Kurdi Suriah menyerbu kota-kota, mengusir para jihadis: LSM
BEIRUT (AFP) – Kelompok Kurdi Suriah membuat kemajuan pesat di bagian utara negara itu pada hari Selasa, mengusir para jihadis dari beberapa kota, seiring dengan meningkatnya ketidakpercayaan antara orang-orang Arab dan Kurdi, kata sebuah lembaga pengawas dan aktivis.
Pertempuran hari Selasa terjadi di beberapa kota, termasuk Yabseh, Kandal dan Jalbeh, yang terletak di provinsi utara Raqa di perbatasan Suriah dengan Turki dan merupakan rumah bagi komunitas etnis dan agama yang beragam, kata Observatorium Suriah untuk Hak Asasi Manusia.
Dilaporkan juga bahwa suku Kurdi mengusir para jihadis dari desa Kur Hassu, Atwan, Sarej dan Khirbet Alu di daerah yang sama, yang terletak di dekat kota Cobany yang mayoritas penduduknya Kurdi.
Di Hasakeh timur, pertempuran jihadis Kurdi berlanjut selama tujuh hari berturut-turut di daerah Jal Agha dan kota-kota lain di provinsi mayoritas Kurdi, tambah Observatorium.
Pertempuran terbaru ini terjadi seminggu setelah para pejuang yang setia kepada Komite Perlindungan Rakyat Kurdi (YPG), Front Jihadis Al-Nusra dan Negara Islam Irak dan Syam (ISIS) menggulingkan kota strategis Ras al-Kurdi di Kurdistan. Ain di provinsi Hasake.
Lebih lanjut tentang ini…
Sejak itu, pertempuran telah menyebar dari Hasakeh di timur laut Suriah hingga beberapa titik konflik di provinsi Raqa di utara.
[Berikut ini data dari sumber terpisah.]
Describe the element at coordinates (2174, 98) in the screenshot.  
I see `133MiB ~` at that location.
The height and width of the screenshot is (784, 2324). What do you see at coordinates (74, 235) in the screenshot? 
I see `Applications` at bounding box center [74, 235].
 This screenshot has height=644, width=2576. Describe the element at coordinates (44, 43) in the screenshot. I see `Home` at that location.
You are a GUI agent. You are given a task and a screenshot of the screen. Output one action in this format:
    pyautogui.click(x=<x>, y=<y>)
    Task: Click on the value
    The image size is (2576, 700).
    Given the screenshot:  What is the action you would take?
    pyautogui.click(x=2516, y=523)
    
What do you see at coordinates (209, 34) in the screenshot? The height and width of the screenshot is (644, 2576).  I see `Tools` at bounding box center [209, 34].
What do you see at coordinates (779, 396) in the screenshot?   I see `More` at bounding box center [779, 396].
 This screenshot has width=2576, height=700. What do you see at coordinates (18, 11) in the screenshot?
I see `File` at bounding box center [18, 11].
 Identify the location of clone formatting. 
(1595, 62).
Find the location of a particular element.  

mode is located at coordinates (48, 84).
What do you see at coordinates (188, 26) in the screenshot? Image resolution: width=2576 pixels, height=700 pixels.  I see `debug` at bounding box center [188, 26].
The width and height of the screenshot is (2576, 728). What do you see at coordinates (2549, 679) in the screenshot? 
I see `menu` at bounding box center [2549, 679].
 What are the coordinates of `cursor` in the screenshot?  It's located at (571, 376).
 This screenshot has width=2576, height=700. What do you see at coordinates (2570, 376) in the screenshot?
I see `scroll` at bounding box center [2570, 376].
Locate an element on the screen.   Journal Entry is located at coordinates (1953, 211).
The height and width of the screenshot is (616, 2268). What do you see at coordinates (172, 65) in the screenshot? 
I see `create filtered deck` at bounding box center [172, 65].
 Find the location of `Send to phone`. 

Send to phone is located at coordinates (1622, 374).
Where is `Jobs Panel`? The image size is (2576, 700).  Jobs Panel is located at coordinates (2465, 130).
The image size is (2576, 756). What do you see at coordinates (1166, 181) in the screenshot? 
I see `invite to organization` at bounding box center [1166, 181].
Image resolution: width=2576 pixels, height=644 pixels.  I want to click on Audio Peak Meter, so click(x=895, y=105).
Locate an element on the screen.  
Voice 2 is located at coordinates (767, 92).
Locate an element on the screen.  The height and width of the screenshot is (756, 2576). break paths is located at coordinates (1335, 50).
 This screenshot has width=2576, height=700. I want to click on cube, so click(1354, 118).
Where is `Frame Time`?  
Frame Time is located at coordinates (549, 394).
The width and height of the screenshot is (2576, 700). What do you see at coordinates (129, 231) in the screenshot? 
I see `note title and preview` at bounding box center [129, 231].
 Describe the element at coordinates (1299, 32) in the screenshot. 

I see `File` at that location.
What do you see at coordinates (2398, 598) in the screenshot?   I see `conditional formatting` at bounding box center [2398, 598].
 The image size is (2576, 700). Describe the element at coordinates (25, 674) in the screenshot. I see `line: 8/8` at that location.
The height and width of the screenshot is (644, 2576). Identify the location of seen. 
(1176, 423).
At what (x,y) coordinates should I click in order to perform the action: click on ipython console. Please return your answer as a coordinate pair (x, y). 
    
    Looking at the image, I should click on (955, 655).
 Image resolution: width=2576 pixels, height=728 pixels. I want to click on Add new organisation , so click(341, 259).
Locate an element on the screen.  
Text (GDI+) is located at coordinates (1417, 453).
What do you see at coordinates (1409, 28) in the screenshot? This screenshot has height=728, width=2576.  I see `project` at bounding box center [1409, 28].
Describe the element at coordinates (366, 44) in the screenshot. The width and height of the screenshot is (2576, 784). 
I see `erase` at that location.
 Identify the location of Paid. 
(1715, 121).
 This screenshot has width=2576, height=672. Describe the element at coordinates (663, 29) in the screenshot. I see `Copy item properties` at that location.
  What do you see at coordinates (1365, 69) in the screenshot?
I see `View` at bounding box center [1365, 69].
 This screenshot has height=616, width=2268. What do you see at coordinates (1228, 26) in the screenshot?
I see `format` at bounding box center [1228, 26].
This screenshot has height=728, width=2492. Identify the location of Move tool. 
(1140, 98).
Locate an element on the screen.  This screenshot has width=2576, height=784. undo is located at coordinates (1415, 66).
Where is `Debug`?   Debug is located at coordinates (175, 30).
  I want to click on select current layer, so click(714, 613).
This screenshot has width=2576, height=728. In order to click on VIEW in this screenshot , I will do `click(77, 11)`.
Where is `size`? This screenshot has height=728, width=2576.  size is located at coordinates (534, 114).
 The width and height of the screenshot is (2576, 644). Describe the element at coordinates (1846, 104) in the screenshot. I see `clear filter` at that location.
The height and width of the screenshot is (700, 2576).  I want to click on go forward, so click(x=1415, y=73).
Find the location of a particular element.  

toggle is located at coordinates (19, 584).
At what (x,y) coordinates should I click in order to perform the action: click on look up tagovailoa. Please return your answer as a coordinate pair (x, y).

Setidaknya 70 orang, kebanyakan dari mereka adalah anggota jihad, telah terbunuh dalam delapan hari berturut-turut pertempuran jihadis Kurdi, kata Observatorium.
“Apa yang kami lihat adalah meluasnya pertempuran antara suku Kurdi dan jihadis di wilayah barat, di wilayah yang merupakan rumah bagi komunitas Arab dan Kurdi,” kata Rami Abdel Rahman, direktur Observatorium, kepada AFP.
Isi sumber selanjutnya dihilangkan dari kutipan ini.